26 gennaio 2008

Last.fm, musica verso un modello free?

Lo scorso anno, nel caso vi fosse sfuggita la notizia, l'americana CBS ha acquisito la londinese Last.fm, la Web radio che suggerisce i brani da ascoltare sulla base dei gusti già manifestati e dai suggerimenti della comunità di utenti. E ora la CBS decide che ascoltare la musica di Last.fm sarà gratuito. O quasi. Uno può ricercare in un database di tre milioni e mezzo di titoli, ma può ascoltare solo per tre volte il brano selezionato. Poi si deve comprare, o magari abbonarsi. Si vedrà. Quincy Smith, presidente della divisione interattiva della CBS, ha riferito al New York Times di aver avuto una franca discussione con le etichette musicali, le corporazioni che si vedono sfilare sotto le dita le antiche prebende. "Loro preferirebbero gli abbonamenti ai download, gli utenti vogliono lo streaming gratuito". Eh già. The Motley Fool commenta la notizia con un aperto avvertimento agli operatori di radio satellitare e alla radio commerciale americana. In sostanza, dice il Fool, la decisione di Last.fm potrebbe rivelarsi produttiva per XM e Sirius, che attendono ancora una buona notizia sulla loro fusione. Visto il crescente successo di tutti i modelli, gratis o a pagamento, su Web, è possibile che il regolatore si impietosisca e dia l'OK per la fusione. Forse per la radio satellitare non sarà troppo tardi, può ancora differenziarsi e ricavarsi una nicchia di mercato. Ma la radio convenzionale? Le chance si assottigliano.

January 24, 2008
CBS to Make Internet Music Unit More Like Radio

CBS said Wednesday that it would expand its Internet music service, Last.fm, to allow users to listen to any song on their computers whenever they wanted, up to three times.
The move is expected to give a lift to the idea that music through the Internet can be similar to radio — free and supported by advertising — yet give users a choice of what they want to listen to.
Until now, Last.fm has offered what is known as Internet radio. Users could listen to a series of songs selected by the service on the basis of their musical tastes, but they could not choose individual songs. Under the new arrangement, users who visit the service’s Web site (www.last.fm) can search for and select any of 3.5 million songs to listen to on their computers through technology called streaming. There are limitations: any given song can only be played three times.
What is more, the free music cannot be downloaded to a portable player, like an iPod. Song downloads will be offered through a link to music stores, including Apple’s iTunes and Amazon.com.
Ultimately, Last.fm will offer users the chance to buy a monthly subscription that will allow them to listen to songs as many times as they want.
Quincy Smith, the president of CBS’s Interactive unit, said the company would prefer to offer more free music, but said there was a “healthy tension” over this with the music labels.
“They want a subscription-based service more and they want downloads,” Mr. Smith said. “I want to pay attention to the users, and the first thing the users want is free streaming.”

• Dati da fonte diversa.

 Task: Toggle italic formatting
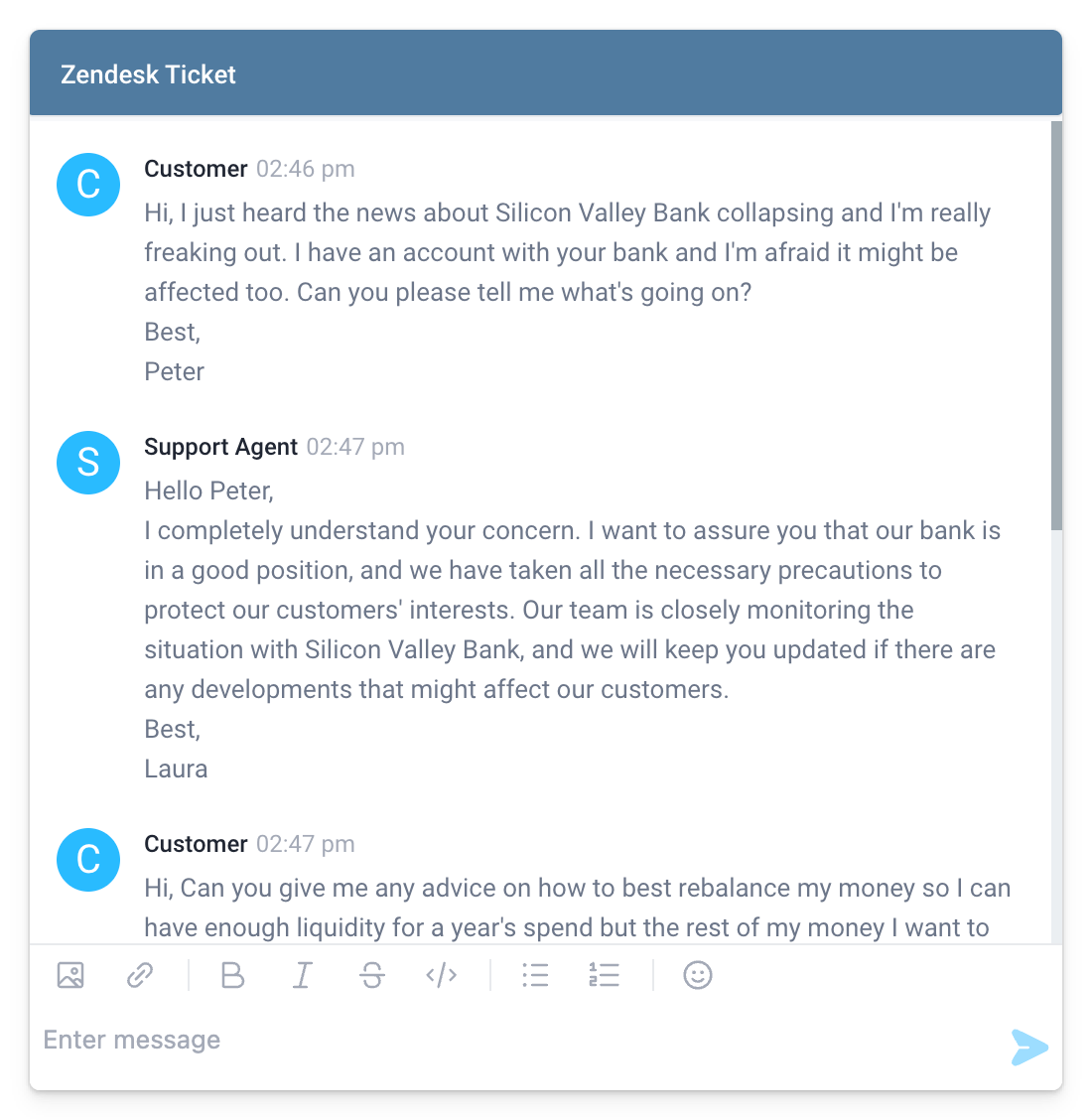pyautogui.click(x=302, y=975)
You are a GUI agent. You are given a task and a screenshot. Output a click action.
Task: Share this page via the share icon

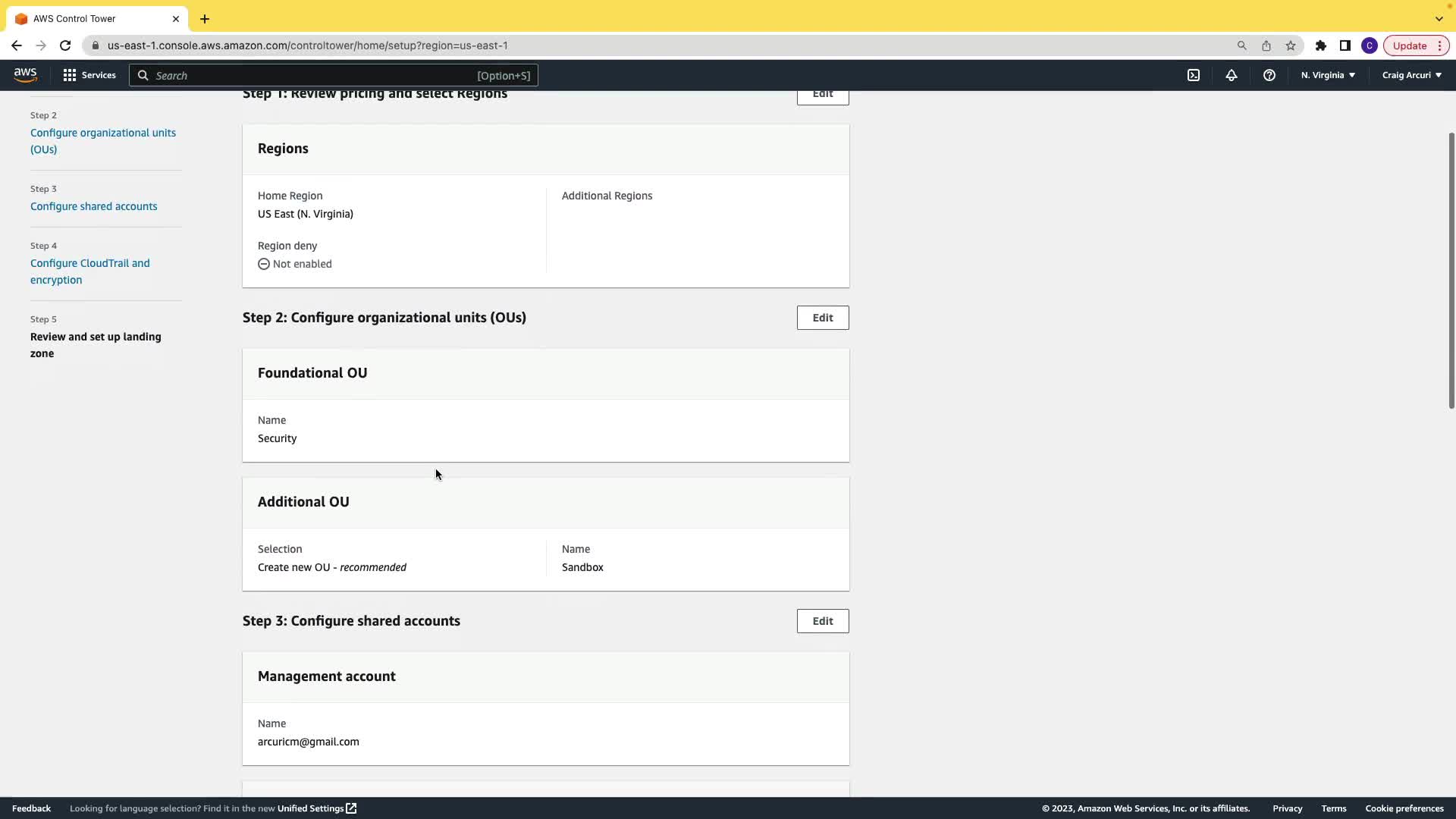click(1266, 46)
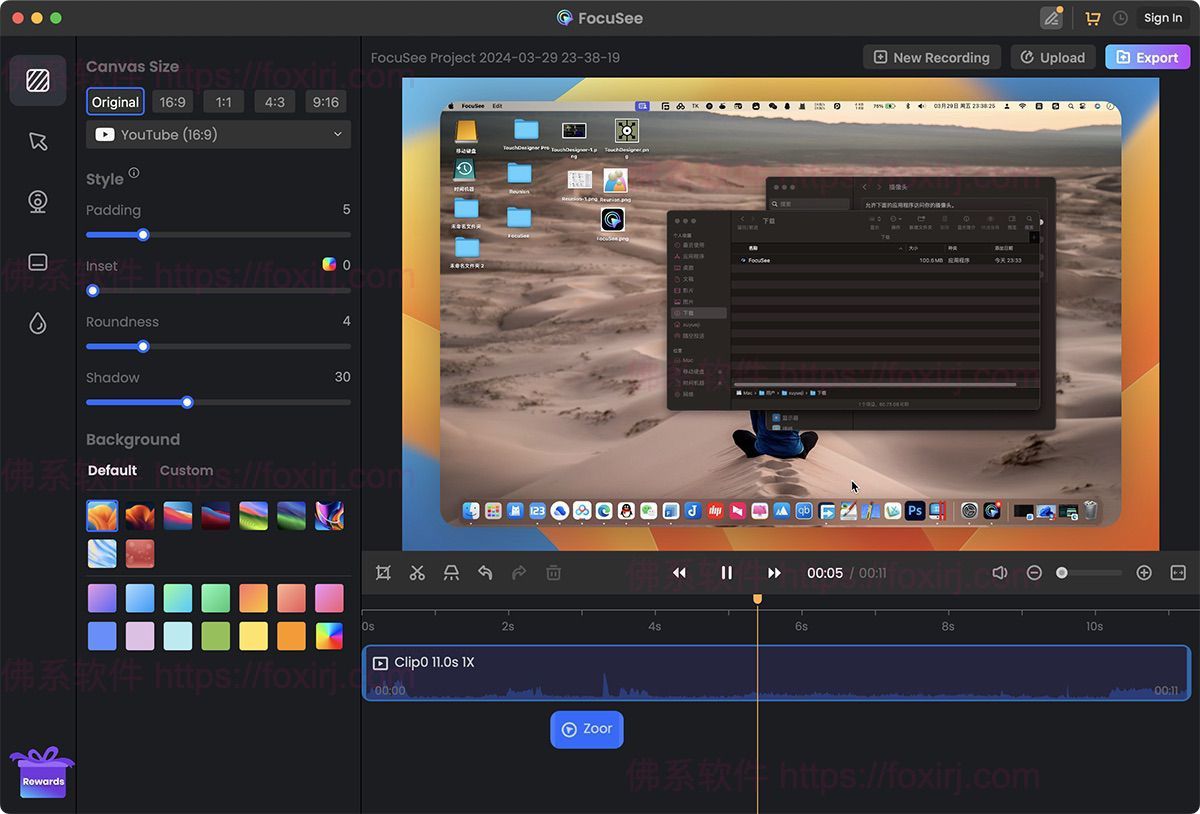1200x814 pixels.
Task: Open the Background style panel in sidebar
Action: 38,80
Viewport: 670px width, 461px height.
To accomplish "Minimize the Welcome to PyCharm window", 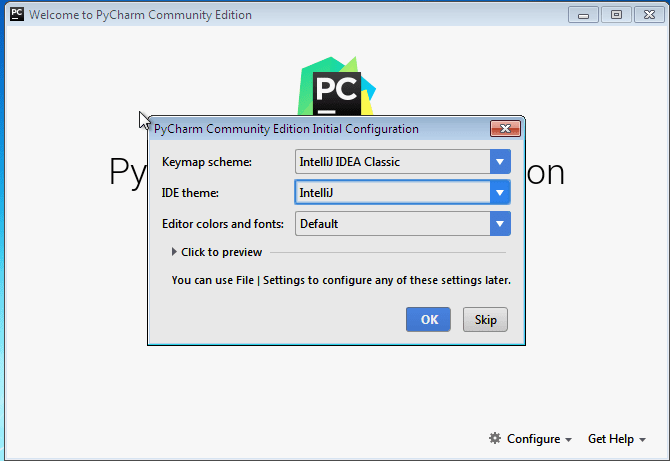I will (585, 15).
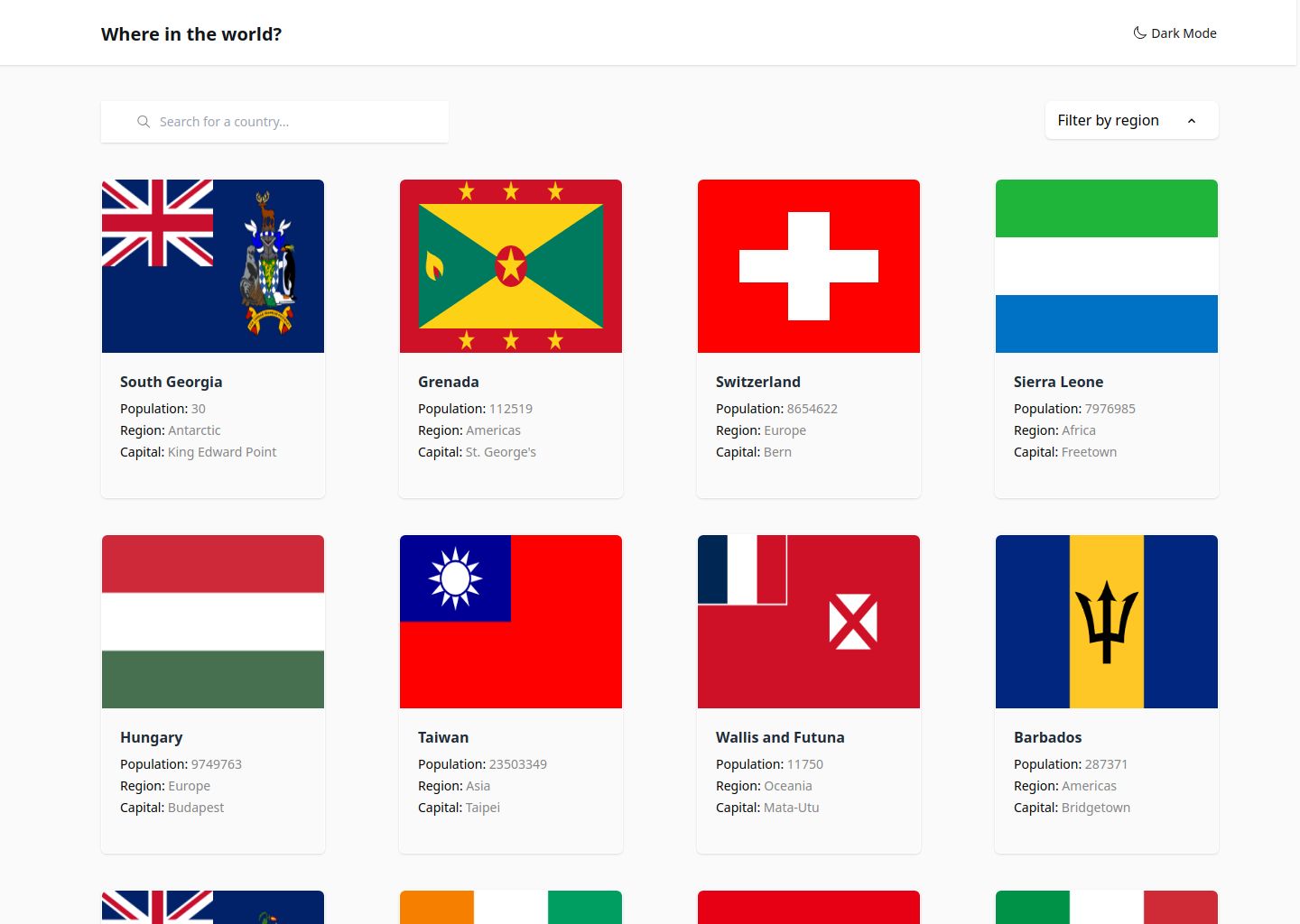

Last.fm's Stand Against Satellite Radio
By Rick Aristotle Munarriz January 23, 2008

I've got some good news and some bad news for XM Satellite Radio and Sirius investors.
The good news is that it may get a whole lot easier to get the merger between the two companies approved, after this morning's announcement that online radio service Last.fm will offer free streaming music from all four major labels and countless indies. A program is also in place to monetize uploads from unsigned artists.
The bad news? I just told you. Last.fm, bought by CBS in a $280 million deal last year, is providing on-demand delivery of its growing digital library for free.
Naturally, this is also bad news for other companies selling digital tracks, like Apple, or music subscription services like Napster and RealNetworks.
Models will be rattled. Sure, Napster has had a free lo-fi streaming option for Web-based users for some time now. And let's be clear that even the generosity of Last.fm has its limits. Once you stream the same song three times, you'll have to purchase it from affiliated retailers like Apple and Amazon.com.
You may find the restriction limiting -- perhaps even Zune-esque -- but the key to enjoying a music discovery site like Last.fm lies in exploring the millions of available tracks, without repeating the same tune over and over.
It's funny to see terrestrial radio lobbying against the pairing of XM and Sirius as a threat to their livelihood, when this "silent but deadly" killer is sneaking in through the Internet.
It doesn't take a lot of imagination to see where the music broadcasting industry is headed. Have you tried the FlyTunes widget, which lets iPhone users stream free Internet radio through their iPod-enabled wireless phones? Do you realize that more and more new cars are coming with jacks to plug in third-party gadgets? It won't be long before satellite and terrestrial foes are huddled together, shouting "bogeyman" at Web-beamed music programming.
I think that XM and Sirius are differentiated enough to earn their premium pricing. I can't say the same for free radio. It may be Last.fm's stand, but it's starting to feel more like the last stand for conventional one-way commercial music broadcasting.